### ABOUT THIS EXERCISE:
How many lines in the entries below contain the word "width"? Answer with the number and nothing else.

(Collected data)
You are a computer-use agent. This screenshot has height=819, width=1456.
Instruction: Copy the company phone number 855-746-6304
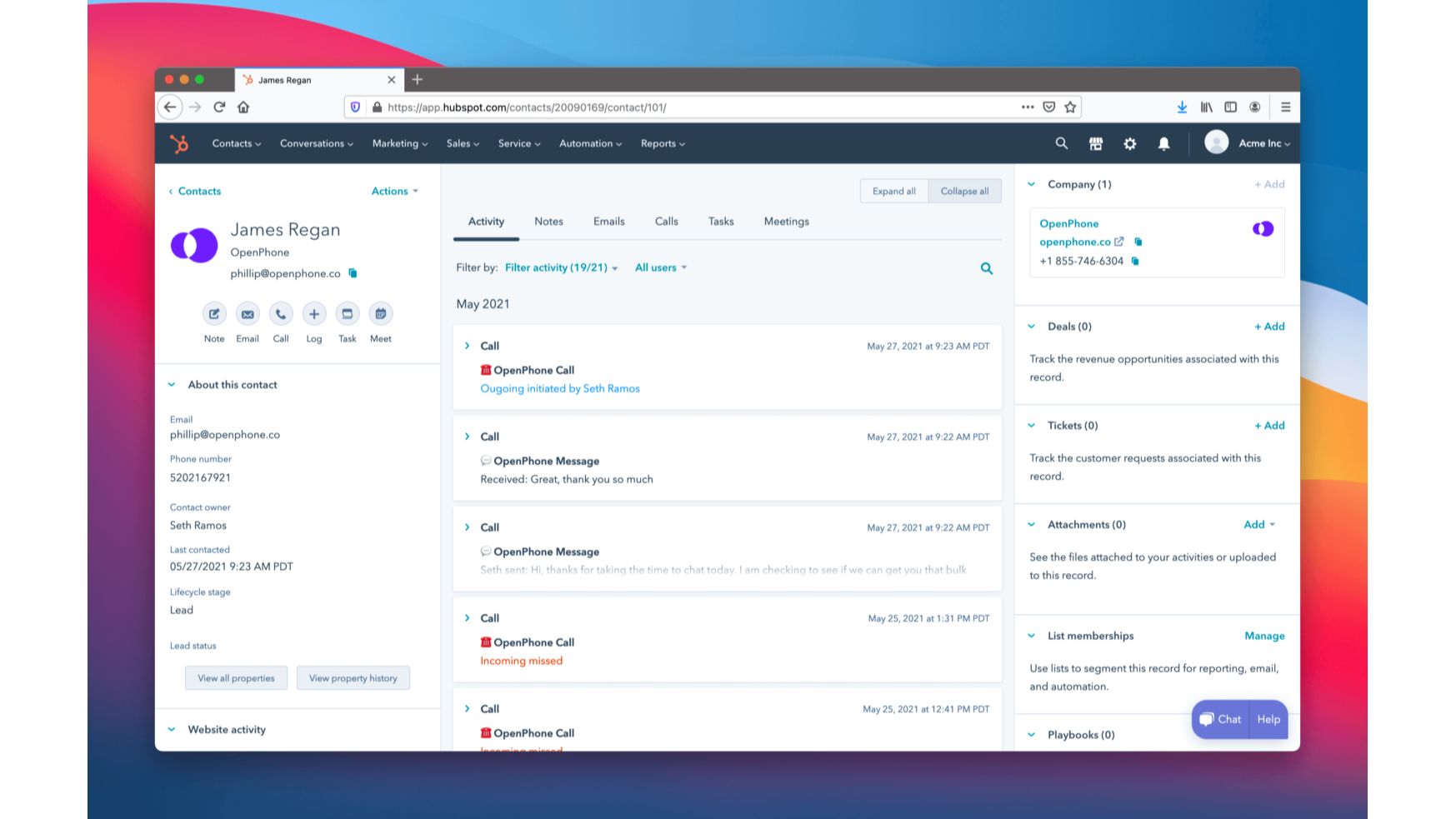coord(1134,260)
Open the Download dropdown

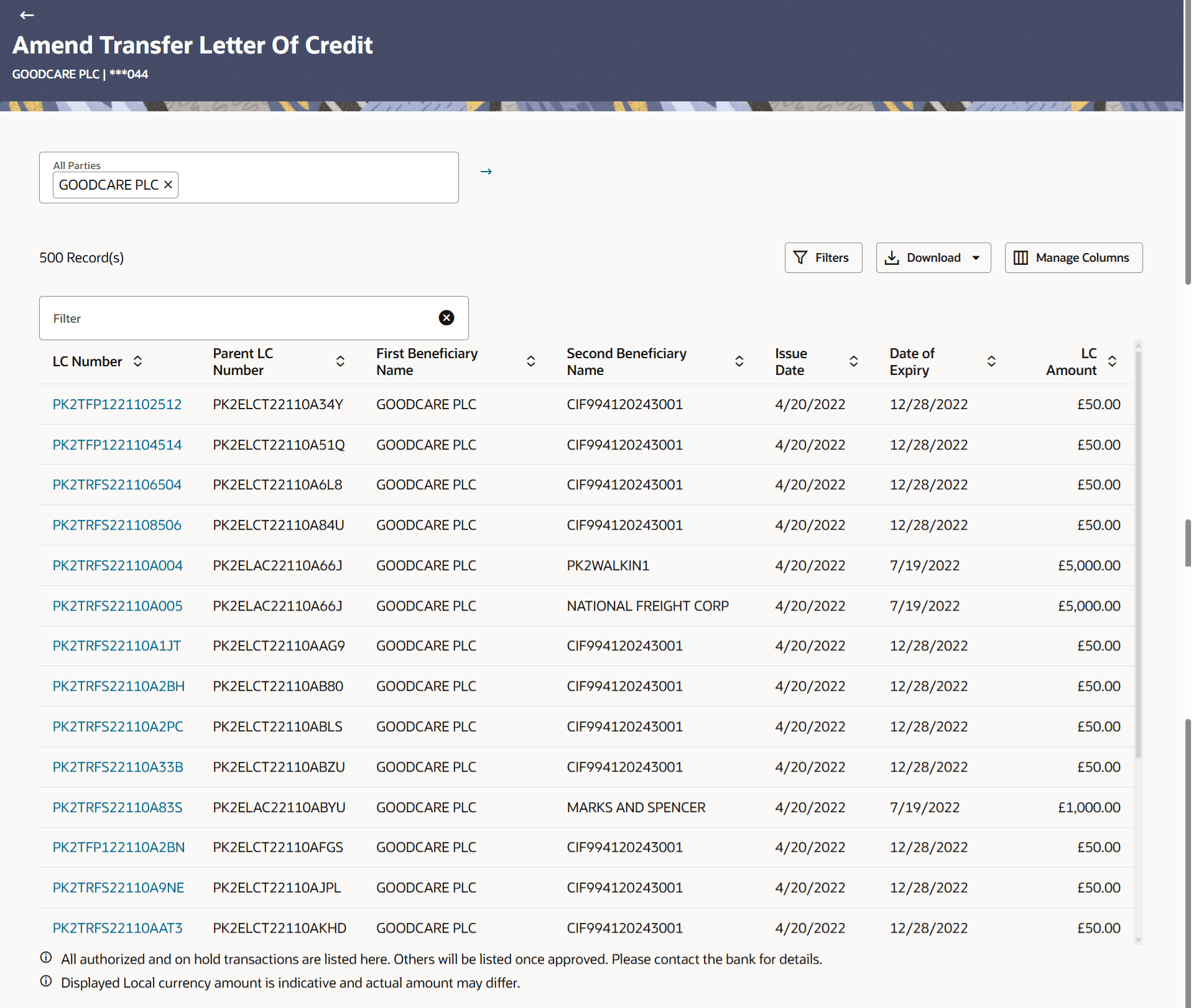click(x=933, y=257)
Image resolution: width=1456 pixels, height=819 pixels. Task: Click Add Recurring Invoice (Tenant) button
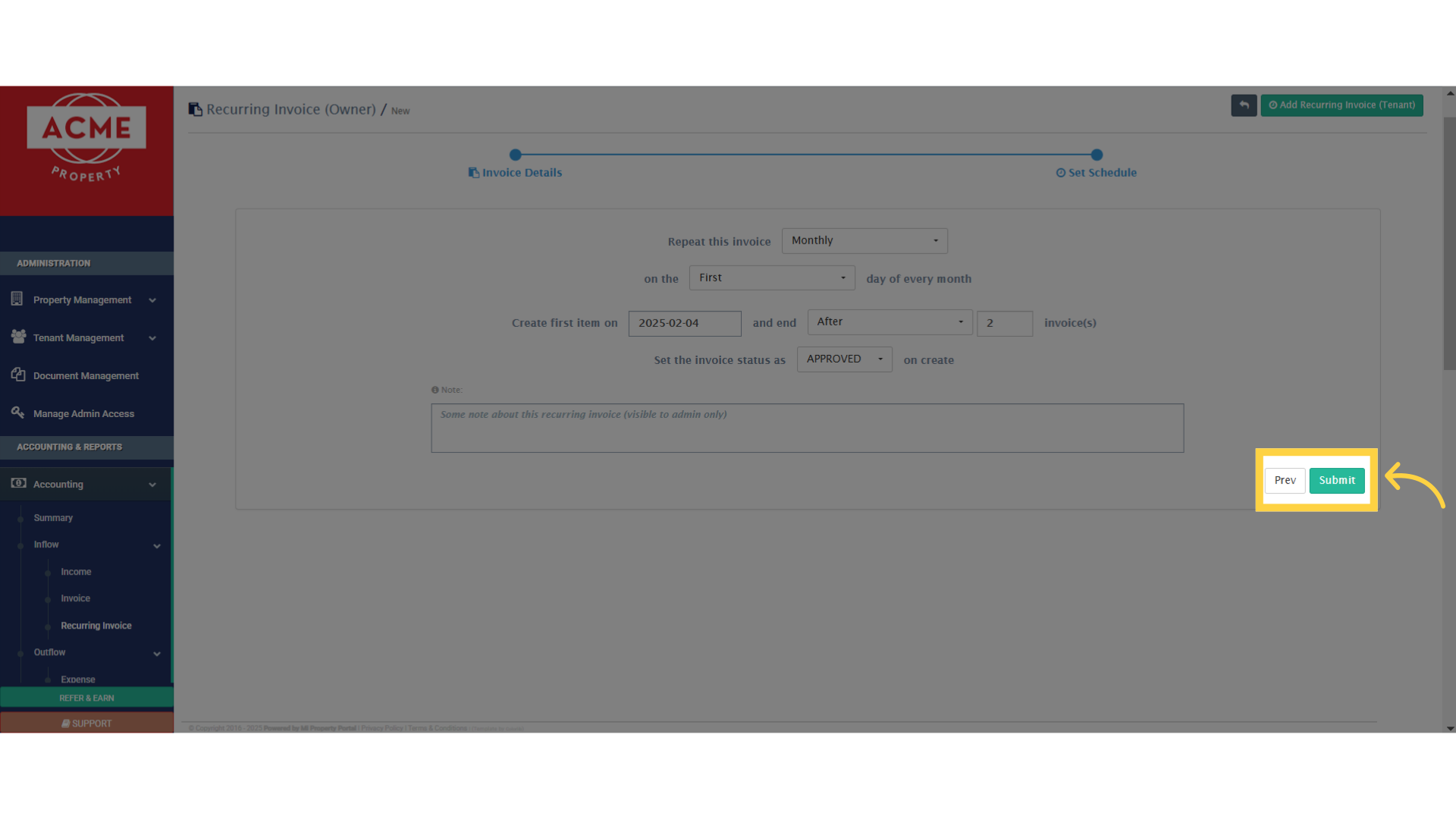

### THE COMPLETED TASK:
2